HOLYOKE – For Shannon Yaremchak, hunger and homelessness aren’t abstract concepts, they’re realities she and her four children have faced in the years since her husband “abandoned” them.
Yaremchak, a former teacher who ended up living in a hotel as she sought to get back on her feet, said while she struggled to provide her family nutritious meals with just a microwave and dorm-sized fridge, the threat of food insecurity didn’t fully hit until after she left the shelter in 2015.
“Now, I realize, I thought I had it all together, because I had nothing and then I had a little bit — and I felt this is great. But, when you get used to having a little bit, you realize, a little bit isn’t quite just enough — you’re not quite there yet,” said Yaremchak, who now works as a HiSet instructor for the Corporation for Public Management. “I’m sitting in a position where, if something happens to me and I lose my job tomorrow, my kids go hungry.”
With an estimated one in eight Western Massachusetts residents facing similar risks of hunger on any given day, the Food Bank of Western Massachusetts’ Coalition to End Hunger launched a campaign Monday that highlights stories like Yaremchak’s in an effort to raise awareness around food insecurity and to reduce stigmas associated with it.

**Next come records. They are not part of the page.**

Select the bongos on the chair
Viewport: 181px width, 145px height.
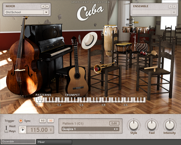pyautogui.click(x=123, y=47)
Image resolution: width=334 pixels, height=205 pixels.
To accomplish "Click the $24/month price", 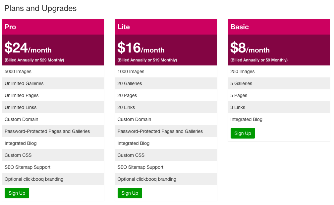I will point(28,48).
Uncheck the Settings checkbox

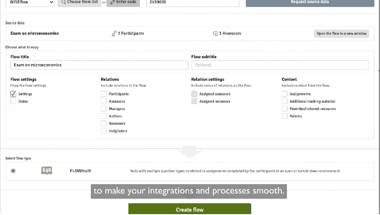click(x=13, y=94)
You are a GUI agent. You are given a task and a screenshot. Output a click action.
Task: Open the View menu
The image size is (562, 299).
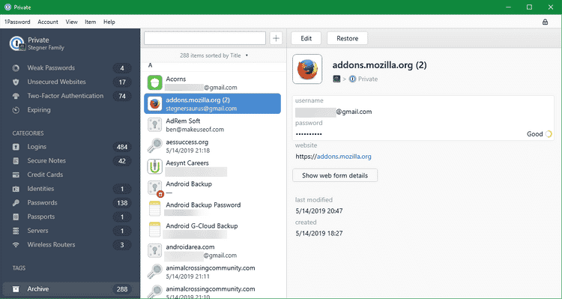click(x=71, y=22)
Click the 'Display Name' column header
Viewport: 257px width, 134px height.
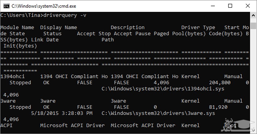point(58,27)
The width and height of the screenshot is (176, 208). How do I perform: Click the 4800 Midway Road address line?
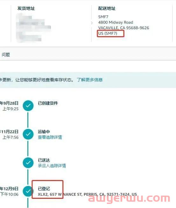[x=116, y=22]
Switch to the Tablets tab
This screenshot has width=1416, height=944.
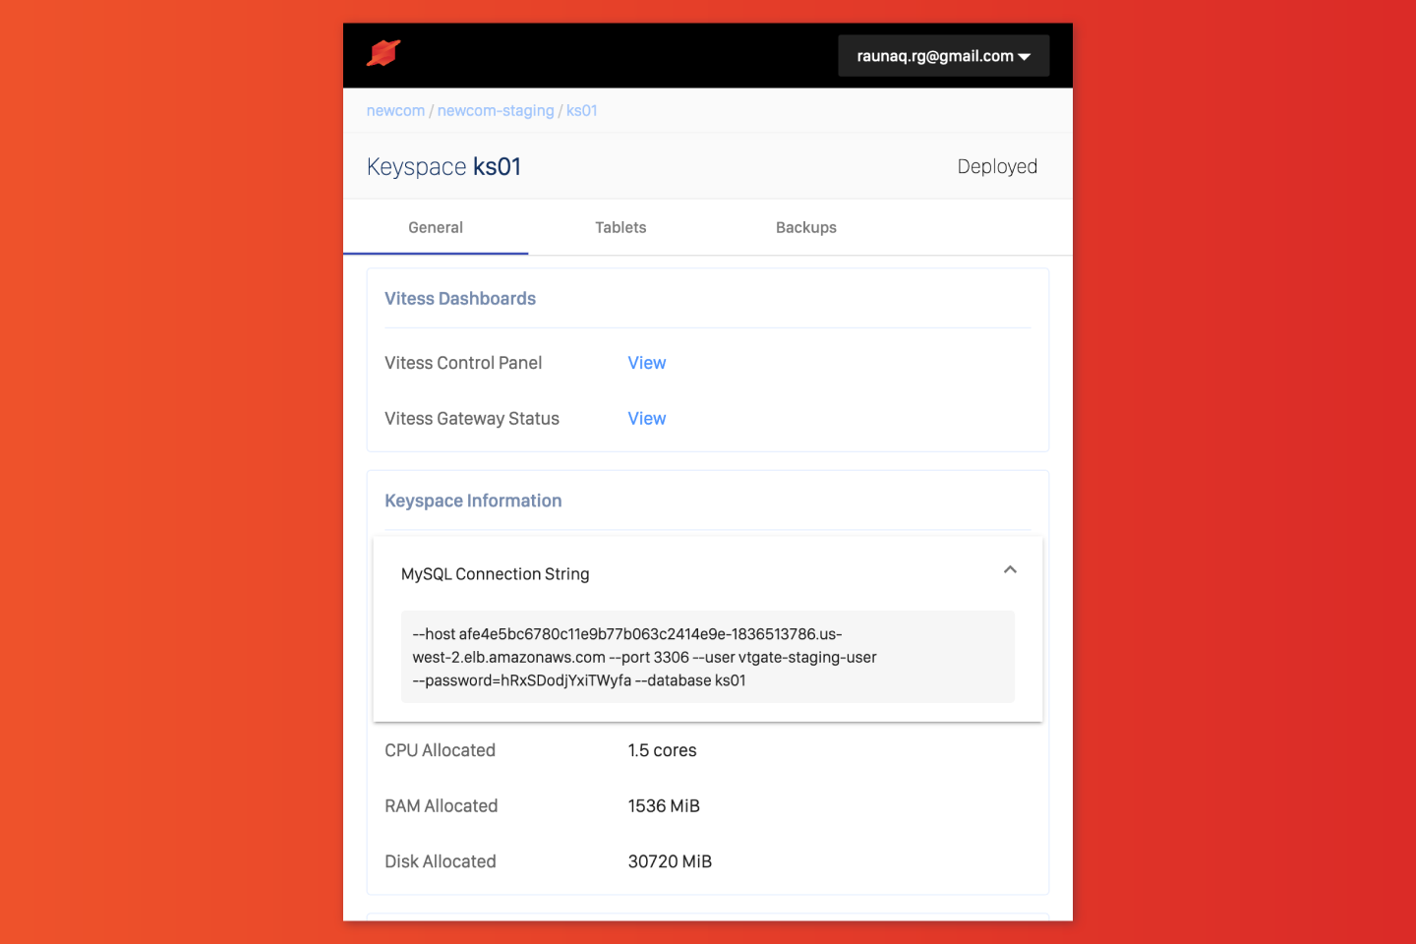pos(620,228)
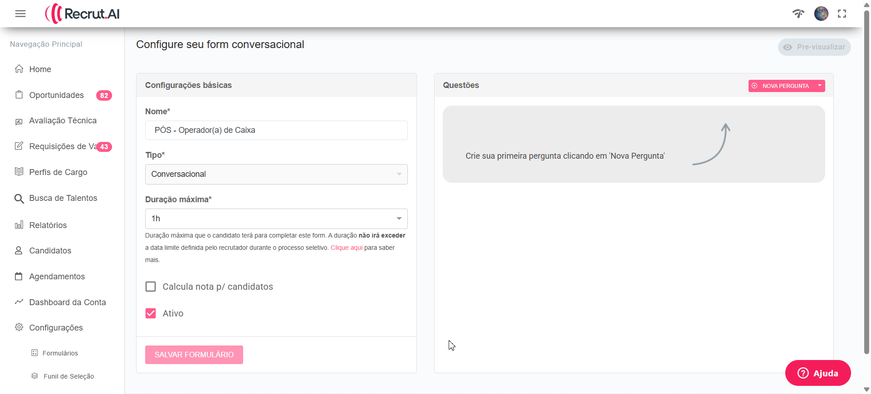Follow the Clique aqui link
Image resolution: width=871 pixels, height=394 pixels.
pyautogui.click(x=347, y=248)
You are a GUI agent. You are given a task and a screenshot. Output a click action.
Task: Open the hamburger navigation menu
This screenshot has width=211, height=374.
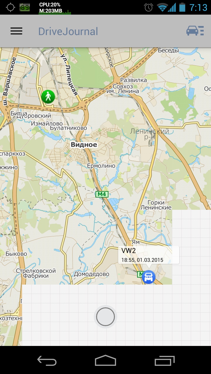pos(16,31)
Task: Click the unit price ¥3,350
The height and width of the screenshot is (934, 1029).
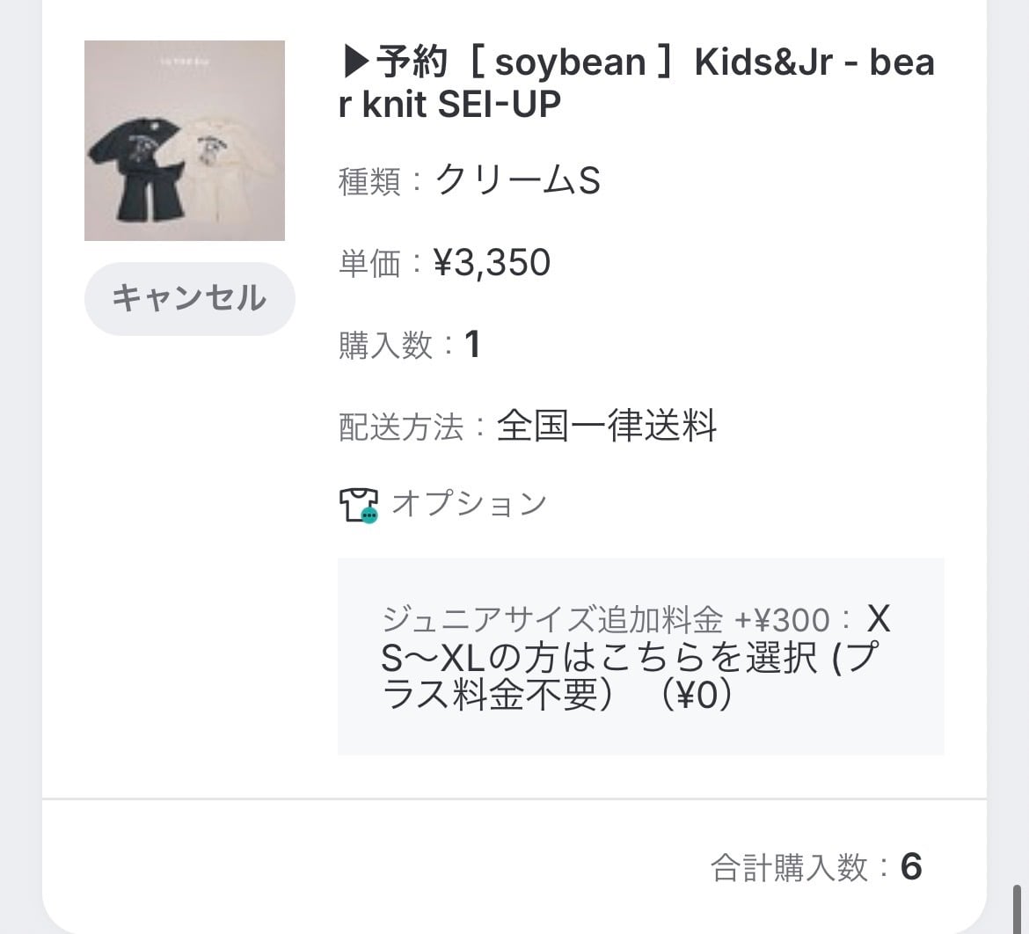Action: tap(493, 263)
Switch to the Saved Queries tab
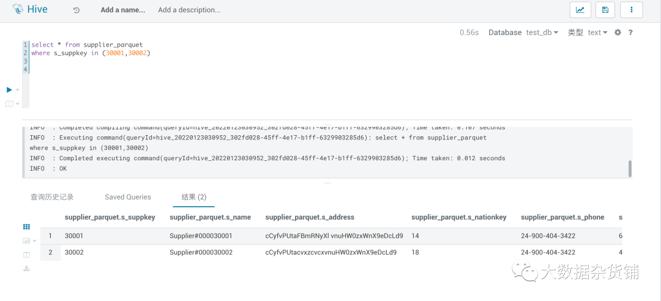661x301 pixels. point(128,197)
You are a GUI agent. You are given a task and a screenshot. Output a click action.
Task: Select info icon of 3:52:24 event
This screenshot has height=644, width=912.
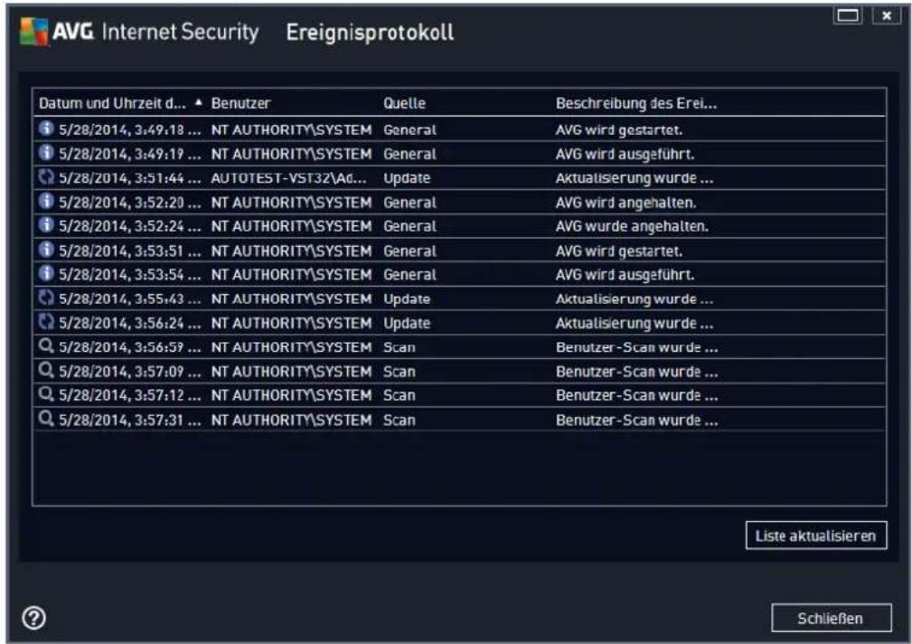pos(46,225)
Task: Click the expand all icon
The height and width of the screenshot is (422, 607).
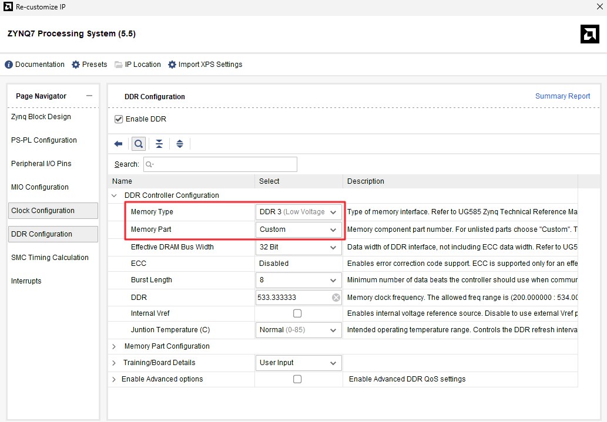Action: coord(180,144)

Julia Sorensen, chief marketing and communications officer at Cooley Dickinson Hospital — a coalition member, said the new campaign will use print, digital, radio, outdoor and social media to show “the real faces of hunger,” with an initial focus on Hampden County.
Sorensen said the coalition, which formed earlier this year, hopes the effort will “spark broad public discussion about the magnitude of food insecurity, while helping to debunk the myths and stigma associated with hunger.”
Andrew Morehouse, executive director of The Food Bank of Western Massachusetts, said the awareness campaign represents the latest phase in an anti-hunger initiative that began in January 2016.
The coalition hopes to roll the campaign out in other counties by next spring, he said. Morehouse, however, offered that the ability to expand the effort will likely come down to fundraising.
“It costs a lot of money to get the word out. But we’ll do as much as we can with the scarce resources that we already have committed,” he said in an interview. “We hope that other leaders of the business community — in particular — will see that this is worth investing in and agree to put their support behind it.”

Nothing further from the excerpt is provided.